Orphée féminin

Le deuxième roman de Louise Chennevière est un texte non dédicacé et pourtant infiniment adressé et dédié. Roman d’amour qui s’écrit à rebours, Mausolée est plein de sa fin, dont la narratrice traque les signes depuis ses débuts, et s’achève sur l’heureuse scène de la première rencontre. À travers une langue à la fois lyrique et corrosive, la narratrice retraverse le cours de son itinéraire amoureux et vient en re-signifier les contours. Loin de se condenser dans ces heureux retournements narratifs, le récit exprime tout du long ses enrayements successifs, sa propre difficulté à s’écrire.


Louise Chennevière, Mausolée. P.O.L, 160 p., 15 €


Mausolée s’ouvre sur une scène insituable, qui dit le renversement d’une parole à travers l’inversion d’un geste, celui de se retourner. Au cœur d’une nuit et du silence, comme une façon de ne pas disparaître tout à fait, la narratrice déploie ses souvenirs et inaugure le récit d’un amour tout juste passé.
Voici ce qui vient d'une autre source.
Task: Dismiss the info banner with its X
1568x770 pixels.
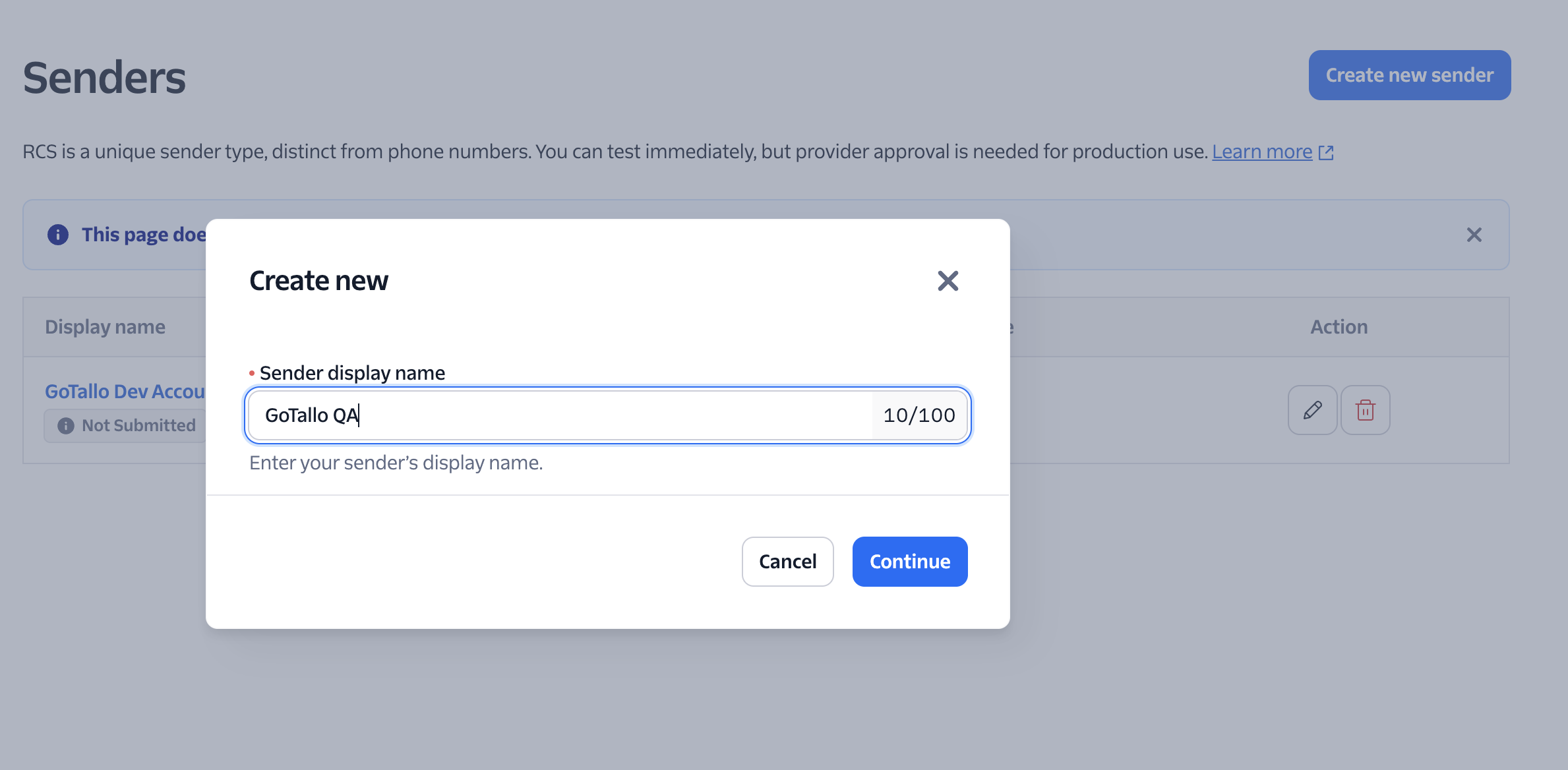Action: point(1474,235)
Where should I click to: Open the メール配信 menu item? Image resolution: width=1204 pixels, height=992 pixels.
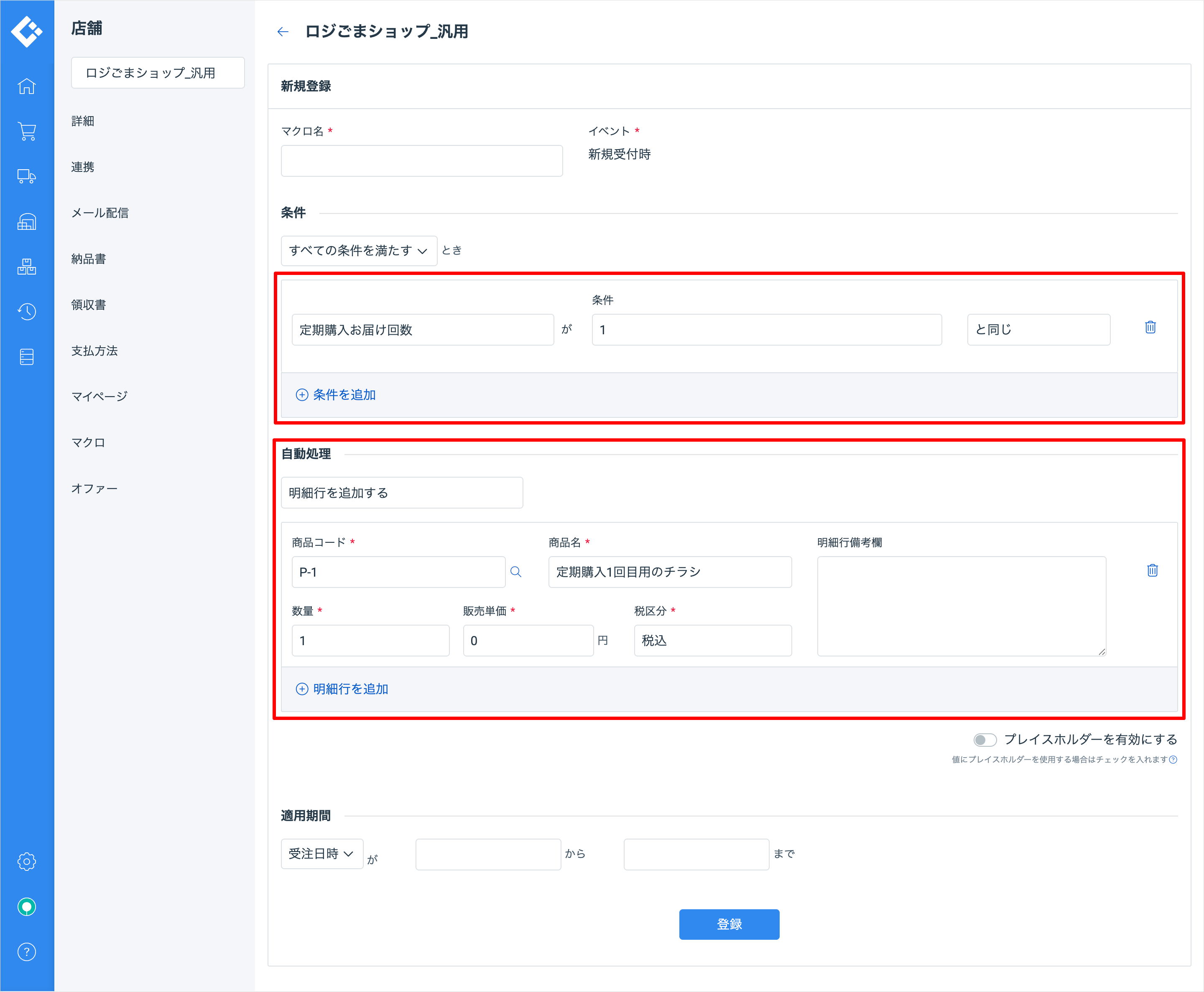99,213
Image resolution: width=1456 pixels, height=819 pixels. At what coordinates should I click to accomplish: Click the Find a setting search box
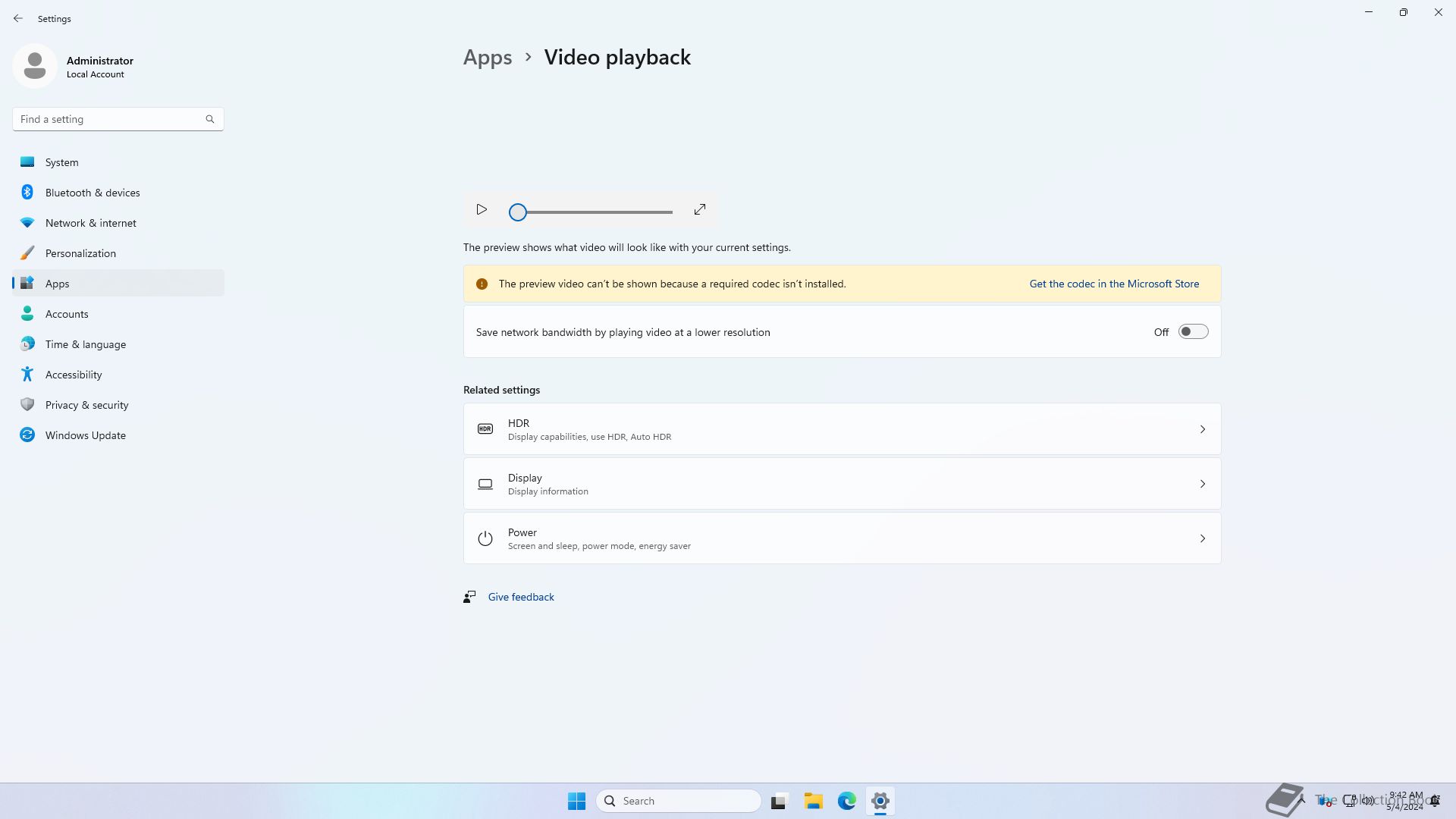coord(110,119)
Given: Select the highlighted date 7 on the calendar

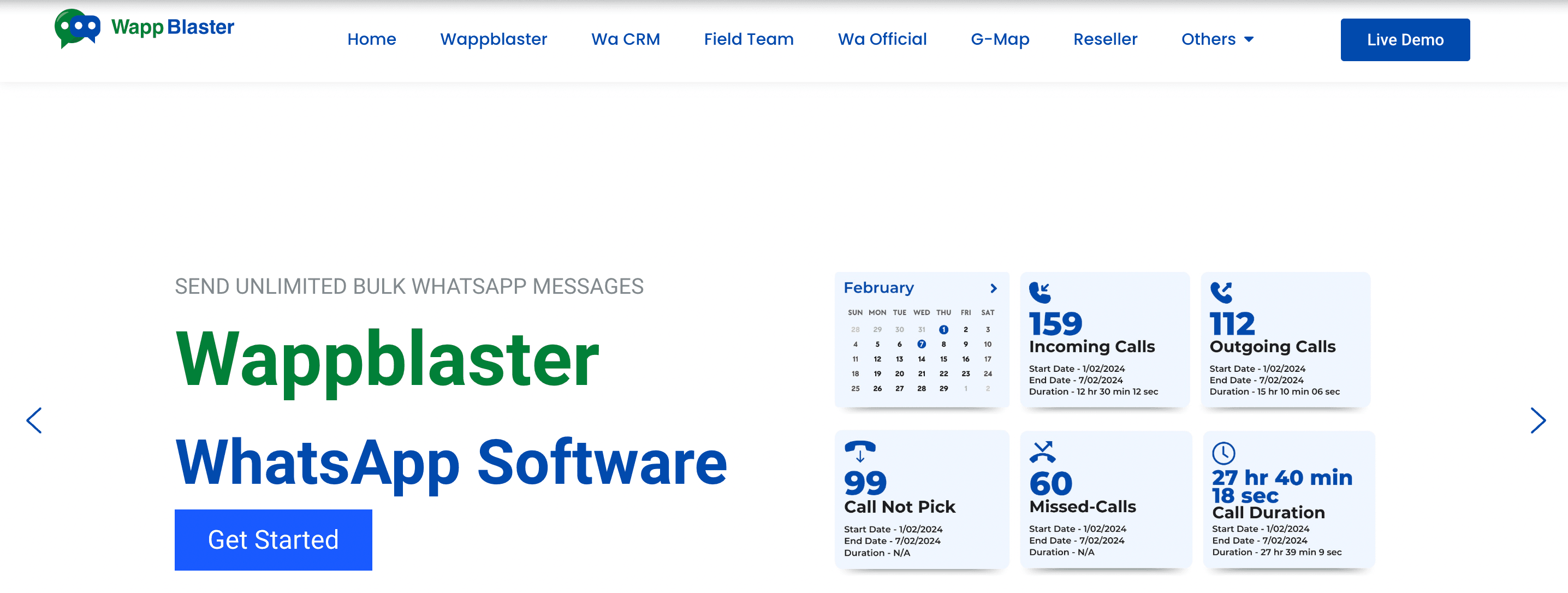Looking at the screenshot, I should pyautogui.click(x=922, y=344).
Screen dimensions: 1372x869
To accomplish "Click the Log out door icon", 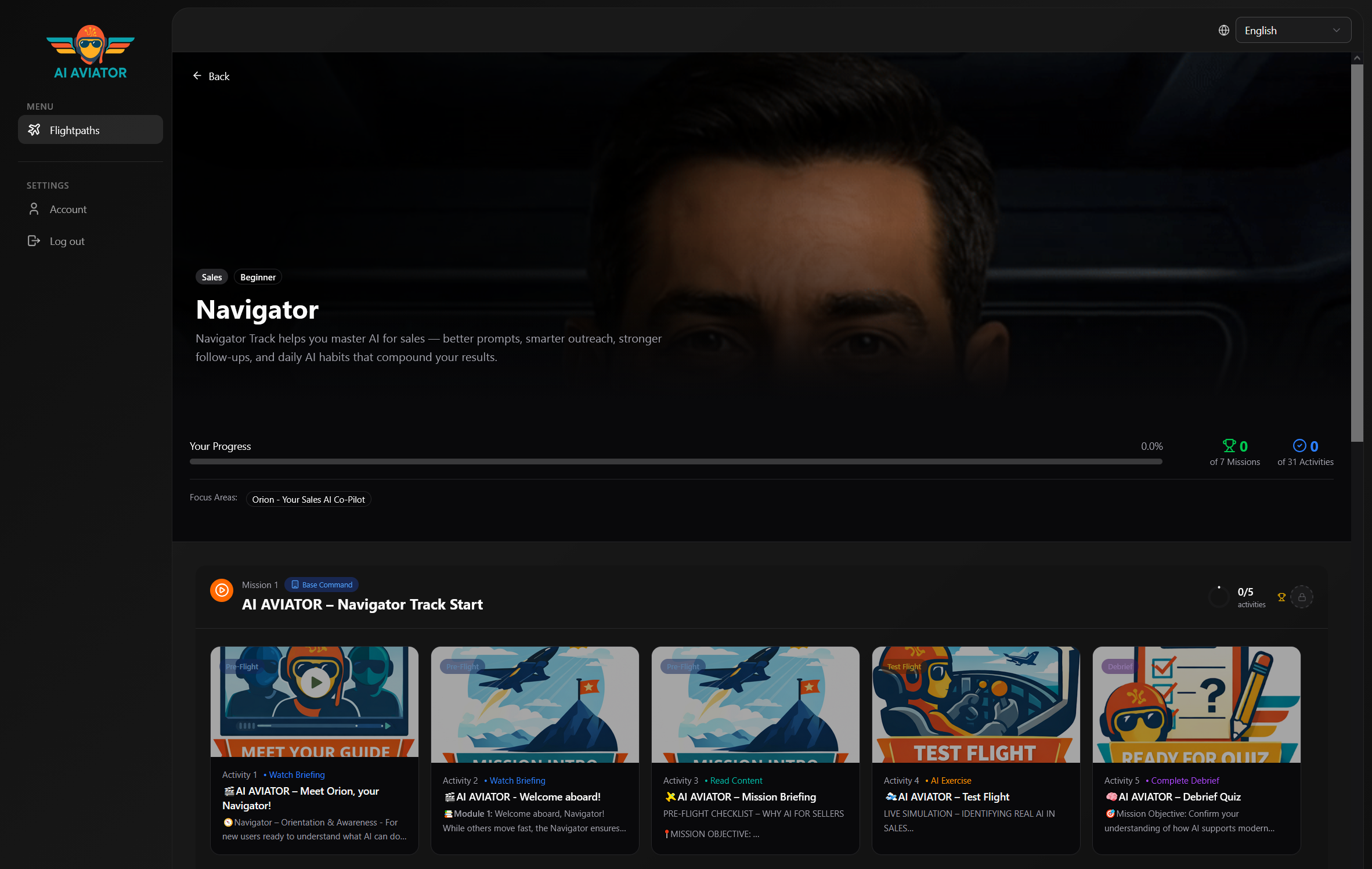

Ce n’est plus l’être aimé, abandonnant son amante, qui jette un dernier regard en arrière, c’est elle qui se retourne vers son amant qui disparaît. Louise Chennevière ne rejoue pas simplement le mythe orphique, elle le déplace. Loin d’assumer le mutisme d’une Eurydice, la narratrice abandonnée de Mausolée parle. Et, à l’image de cette inversion de la figure d’un Orphée au féminin, toute la suite du texte paraît s’écrire à l’aune de cette réversibilité salvatrice.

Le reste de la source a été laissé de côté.